◆ TEXT EXTRACT
#####

So we cut off Chinese solar panel exports to the United States, and the main result of that is that the materials from which those are made, which had been exported from the United States, no longer are bought by the Chinese.
They're looking elsewhere.
So we're doing a lot of things that are going to have long-term effects that we haven't really weighed.
And, you know, this is a question.
We have a constitutional issue in this country.
Supposedly, tariffs are under control of Congress, not the executive, not the president.
The reason the founding fathers did that is they wanted a deliberative process before we did the sort of thing we're doing now, not announcing a policy with a tweet in the middle of the night, which is exactly how some of this has been announced.
So I think the Congress, which has defaulted on many, many issues, from the ability to declare war to the ability to set tariffs and regulate trade, needs to do what we pay them to do, which is debate, decide, have hearings, educate, shape policy, and monitor it, and not just default to the president.
Well, and that's the thing, right, is they transferred all that most-favored-nation status authority and this and that and the other thing to the president in the era of Bush Sr., Bill Clinton, Bush Jr., Obama, who could be reliably countered on to pursue that centrist agenda.
But then now they have left that power in the hands of somebody who sees things very differently.
Is there any kind of real strategy on the American side there that would—I mean, is that the point, is to cut off all this trade in a permanent way, or there's a means to an end that they think they're really accomplishing with this?

#####

◆ DATASET SECTION

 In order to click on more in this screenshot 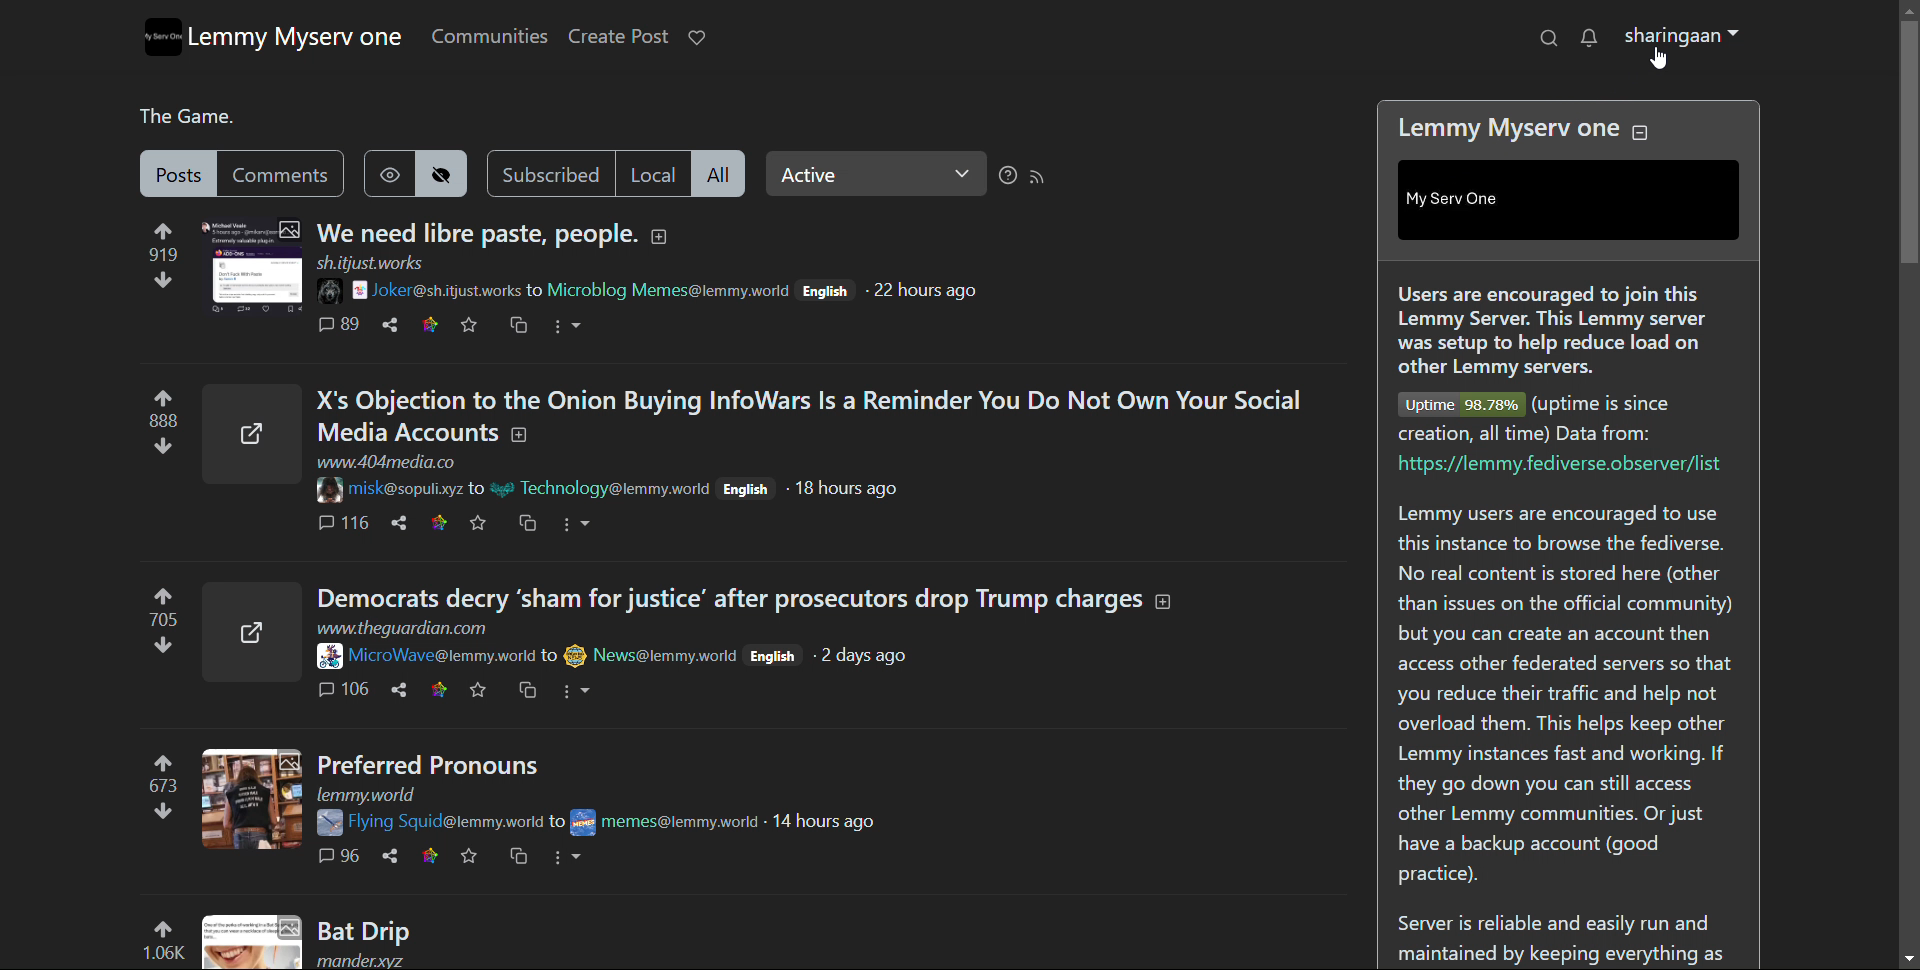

#####

◆ TASKS FOR THIS EXERCISE
A. List every president the tariffs discussion names in connection with the authority that was transferred to the president.
B. Reproduce the part of the tariffs discussion starting at "The reason the" and ending at "that centrist agenda.", copying it word for word.
C. According to the tariffs discussion, which body is supposed to control tariffs?

◆ ANSWER LIST
A. Bush Sr., Bill Clinton, Bush Jr., Obama

B.
The reason the founding fathers did that is they wanted a deliberative process before we did the sort of thing we're doing now, not announcing a policy with a tweet in the middle of the night, which is exactly how some of this has been announced.
So I think the Congress, which has defaulted on many, many issues, from the ability to declare war to the ability to set tariffs and regulate trade, needs to do what we pay them to do, which is debate, decide, have hearings, educate, shape policy, and monitor it, and not just default to the president.
Well, and that's the thing, right, is they transferred all that most-favored-nation status authority and this and that and the other thing to the president in the era of Bush Sr., Bill Clinton, Bush Jr., Obama, who could be reliably countered on to pursue that centrist agenda.

C. Congress, not the executive or the president.